_Task to carry out_. In your answer, give each entry again exactly as it appears.

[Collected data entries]
===============
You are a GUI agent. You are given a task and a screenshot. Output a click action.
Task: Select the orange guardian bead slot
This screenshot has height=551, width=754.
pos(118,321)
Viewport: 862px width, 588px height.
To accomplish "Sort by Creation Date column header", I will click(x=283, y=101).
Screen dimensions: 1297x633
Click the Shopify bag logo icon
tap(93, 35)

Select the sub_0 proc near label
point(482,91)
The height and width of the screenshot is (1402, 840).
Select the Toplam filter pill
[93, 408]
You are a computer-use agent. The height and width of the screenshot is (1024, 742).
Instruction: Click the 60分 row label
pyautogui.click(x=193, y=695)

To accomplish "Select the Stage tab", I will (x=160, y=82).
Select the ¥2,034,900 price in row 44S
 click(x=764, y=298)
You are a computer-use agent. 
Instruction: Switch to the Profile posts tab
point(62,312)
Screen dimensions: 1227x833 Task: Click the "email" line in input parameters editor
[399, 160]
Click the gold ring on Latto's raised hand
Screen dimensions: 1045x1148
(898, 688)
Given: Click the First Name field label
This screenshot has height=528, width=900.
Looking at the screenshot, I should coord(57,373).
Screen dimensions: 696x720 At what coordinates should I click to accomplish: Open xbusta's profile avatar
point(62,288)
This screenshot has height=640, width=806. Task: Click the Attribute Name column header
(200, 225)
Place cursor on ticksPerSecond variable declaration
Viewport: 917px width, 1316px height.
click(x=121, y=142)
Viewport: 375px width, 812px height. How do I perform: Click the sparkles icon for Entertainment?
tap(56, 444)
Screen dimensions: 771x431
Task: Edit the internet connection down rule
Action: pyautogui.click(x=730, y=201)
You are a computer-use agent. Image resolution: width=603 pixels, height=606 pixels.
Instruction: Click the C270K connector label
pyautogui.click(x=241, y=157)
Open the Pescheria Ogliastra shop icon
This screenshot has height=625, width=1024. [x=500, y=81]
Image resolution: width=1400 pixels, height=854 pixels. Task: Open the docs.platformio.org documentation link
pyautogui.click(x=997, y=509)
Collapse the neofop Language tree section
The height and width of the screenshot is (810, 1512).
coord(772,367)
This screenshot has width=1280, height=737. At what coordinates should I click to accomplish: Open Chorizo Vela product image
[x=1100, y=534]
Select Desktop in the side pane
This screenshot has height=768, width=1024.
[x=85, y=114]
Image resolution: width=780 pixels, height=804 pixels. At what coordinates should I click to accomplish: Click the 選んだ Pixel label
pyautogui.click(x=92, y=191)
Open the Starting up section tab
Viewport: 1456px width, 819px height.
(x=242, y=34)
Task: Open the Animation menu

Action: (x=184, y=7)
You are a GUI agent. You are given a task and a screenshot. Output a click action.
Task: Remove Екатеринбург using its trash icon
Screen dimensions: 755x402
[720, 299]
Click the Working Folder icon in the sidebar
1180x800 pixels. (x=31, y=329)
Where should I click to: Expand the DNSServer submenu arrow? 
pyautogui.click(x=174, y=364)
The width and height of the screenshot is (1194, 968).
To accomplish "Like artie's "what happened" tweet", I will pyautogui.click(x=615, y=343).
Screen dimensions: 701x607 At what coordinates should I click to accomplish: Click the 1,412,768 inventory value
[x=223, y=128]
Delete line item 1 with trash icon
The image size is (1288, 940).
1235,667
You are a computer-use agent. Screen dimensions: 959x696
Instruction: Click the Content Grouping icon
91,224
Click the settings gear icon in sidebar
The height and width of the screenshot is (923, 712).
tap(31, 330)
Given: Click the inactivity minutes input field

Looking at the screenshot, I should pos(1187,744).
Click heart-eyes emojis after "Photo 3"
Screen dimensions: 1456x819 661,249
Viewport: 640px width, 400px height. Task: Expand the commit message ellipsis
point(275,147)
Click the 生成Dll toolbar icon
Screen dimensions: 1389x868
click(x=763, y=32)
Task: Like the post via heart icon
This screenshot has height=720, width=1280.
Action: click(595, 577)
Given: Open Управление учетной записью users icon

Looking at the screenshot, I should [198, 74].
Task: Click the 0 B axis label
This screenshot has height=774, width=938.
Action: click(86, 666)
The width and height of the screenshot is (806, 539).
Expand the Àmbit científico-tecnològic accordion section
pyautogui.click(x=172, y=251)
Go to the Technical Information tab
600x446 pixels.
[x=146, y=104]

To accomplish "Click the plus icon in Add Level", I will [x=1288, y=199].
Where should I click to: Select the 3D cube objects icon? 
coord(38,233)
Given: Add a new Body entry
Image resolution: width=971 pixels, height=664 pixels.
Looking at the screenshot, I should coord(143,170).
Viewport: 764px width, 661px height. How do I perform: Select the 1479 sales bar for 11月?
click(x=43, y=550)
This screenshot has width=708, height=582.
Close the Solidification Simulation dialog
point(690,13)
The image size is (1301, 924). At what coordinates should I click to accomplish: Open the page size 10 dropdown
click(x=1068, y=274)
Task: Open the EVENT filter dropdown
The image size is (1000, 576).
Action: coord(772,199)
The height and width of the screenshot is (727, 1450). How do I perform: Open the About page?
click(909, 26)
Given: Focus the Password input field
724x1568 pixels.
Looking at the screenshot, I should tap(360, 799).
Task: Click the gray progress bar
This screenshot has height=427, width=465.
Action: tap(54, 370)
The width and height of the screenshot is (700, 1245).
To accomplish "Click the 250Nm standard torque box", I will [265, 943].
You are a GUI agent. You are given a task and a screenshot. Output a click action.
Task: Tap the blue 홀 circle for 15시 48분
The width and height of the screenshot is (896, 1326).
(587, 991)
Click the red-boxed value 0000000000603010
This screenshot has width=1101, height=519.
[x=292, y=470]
===============
_Output of the exercise_.
You are a GUI agent. You are given a task and a screenshot. Output a click action.
Task: Select the orange guardian bead slot
This screenshot has height=551, width=754.
pos(118,321)
Viewport: 862px width, 588px height.
To accomplish "Sort by Creation Date column header", I will click(x=283, y=101).
Screen dimensions: 1297x633
Click the Shopify bag logo icon
tap(93, 35)

Select the sub_0 proc near label
point(482,91)
The height and width of the screenshot is (1402, 840).
Select the Toplam filter pill
[93, 408]
You are a computer-use agent. The height and width of the screenshot is (1024, 742).
Instruction: Click the 60分 row label
pyautogui.click(x=193, y=695)

To accomplish "Select the Stage tab", I will (x=160, y=82).
Select the ¥2,034,900 price in row 44S
 click(x=764, y=298)
You are a computer-use agent. 
Instruction: Switch to the Profile posts tab
point(62,312)
Screen dimensions: 1227x833 Task: Click the "email" line in input parameters editor
[399, 160]
Click the gold ring on Latto's raised hand
Screen dimensions: 1045x1148
(898, 688)
Given: Click the First Name field label
This screenshot has height=528, width=900.
Looking at the screenshot, I should coord(57,373).
Screen dimensions: 696x720 At what coordinates should I click to accomplish: Open xbusta's profile avatar
point(62,288)
This screenshot has height=640, width=806. Task: Click the Attribute Name column header
(200, 225)
Place cursor on ticksPerSecond variable declaration
Viewport: 917px width, 1316px height.
click(x=121, y=142)
Viewport: 375px width, 812px height. How do I perform: Click the sparkles icon for Entertainment?
tap(56, 444)
Screen dimensions: 771x431
Task: Edit the internet connection down rule
Action: pyautogui.click(x=730, y=201)
You are a computer-use agent. Image resolution: width=603 pixels, height=606 pixels.
Instruction: Click the C270K connector label
pyautogui.click(x=241, y=157)
Open the Pescheria Ogliastra shop icon
This screenshot has height=625, width=1024. [x=500, y=81]
Image resolution: width=1400 pixels, height=854 pixels. Task: Open the docs.platformio.org documentation link
pyautogui.click(x=997, y=509)
Collapse the neofop Language tree section
The height and width of the screenshot is (810, 1512).
coord(772,367)
This screenshot has width=1280, height=737. At what coordinates should I click to accomplish: Open Chorizo Vela product image
[x=1100, y=534]
Select Desktop in the side pane
This screenshot has height=768, width=1024.
[x=85, y=114]
Image resolution: width=780 pixels, height=804 pixels. At what coordinates should I click to accomplish: Click the 選んだ Pixel label
pyautogui.click(x=92, y=191)
Open the Starting up section tab
Viewport: 1456px width, 819px height.
(x=242, y=34)
Task: Open the Animation menu

Action: (x=184, y=7)
You are a GUI agent. You are given a task and a screenshot. Output a click action.
Task: Remove Екатеринбург using its trash icon
Screen dimensions: 755x402
[720, 299]
Click the Working Folder icon in the sidebar
1180x800 pixels. (x=31, y=329)
Where should I click to: Expand the DNSServer submenu arrow? 
pyautogui.click(x=174, y=364)
The width and height of the screenshot is (1194, 968).
To accomplish "Like artie's "what happened" tweet", I will pyautogui.click(x=615, y=343).
Screen dimensions: 701x607 At what coordinates should I click to accomplish: Click the 1,412,768 inventory value
[x=223, y=128]
Delete line item 1 with trash icon
The image size is (1288, 940).
1235,667
You are a computer-use agent. Screen dimensions: 959x696
Instruction: Click the Content Grouping icon
91,224
Click the settings gear icon in sidebar
The height and width of the screenshot is (923, 712).
tap(31, 330)
Given: Click the inactivity minutes input field

Looking at the screenshot, I should pos(1187,744).
Click heart-eyes emojis after "Photo 3"
Screen dimensions: 1456x819 661,249
Viewport: 640px width, 400px height. Task: Expand the commit message ellipsis
point(275,147)
Click the 生成Dll toolbar icon
Screen dimensions: 1389x868
click(x=763, y=32)
Task: Like the post via heart icon
This screenshot has height=720, width=1280.
Action: click(595, 577)
Given: Open Управление учетной записью users icon

Looking at the screenshot, I should [198, 74].
Task: Click the 0 B axis label
This screenshot has height=774, width=938.
Action: click(86, 666)
The width and height of the screenshot is (806, 539).
Expand the Àmbit científico-tecnològic accordion section
pyautogui.click(x=172, y=251)
Go to the Technical Information tab
600x446 pixels.
[x=146, y=104]

To accomplish "Click the plus icon in Add Level", I will [x=1288, y=199].
Where should I click to: Select the 3D cube objects icon? 
coord(38,233)
Given: Add a new Body entry
Image resolution: width=971 pixels, height=664 pixels.
Looking at the screenshot, I should coord(143,170).
Viewport: 764px width, 661px height. How do I perform: Select the 1479 sales bar for 11月?
click(x=43, y=550)
This screenshot has width=708, height=582.
Close the Solidification Simulation dialog
point(690,13)
The image size is (1301, 924). At what coordinates should I click to accomplish: Open the page size 10 dropdown
click(x=1068, y=274)
Task: Open the EVENT filter dropdown
The image size is (1000, 576).
Action: coord(772,199)
The height and width of the screenshot is (727, 1450). How do I perform: Open the About page?
click(909, 26)
Given: Focus the Password input field
724x1568 pixels.
Looking at the screenshot, I should tap(360, 799).
Task: Click the gray progress bar
This screenshot has height=427, width=465.
Action: tap(54, 370)
The width and height of the screenshot is (700, 1245).
To accomplish "Click the 250Nm standard torque box", I will [265, 943].
You are a GUI agent. You are given a task and a screenshot. Output a click action.
Task: Tap the blue 홀 circle for 15시 48분
The width and height of the screenshot is (896, 1326).
(587, 991)
Click the red-boxed value 0000000000603010
This screenshot has width=1101, height=519.
[x=292, y=470]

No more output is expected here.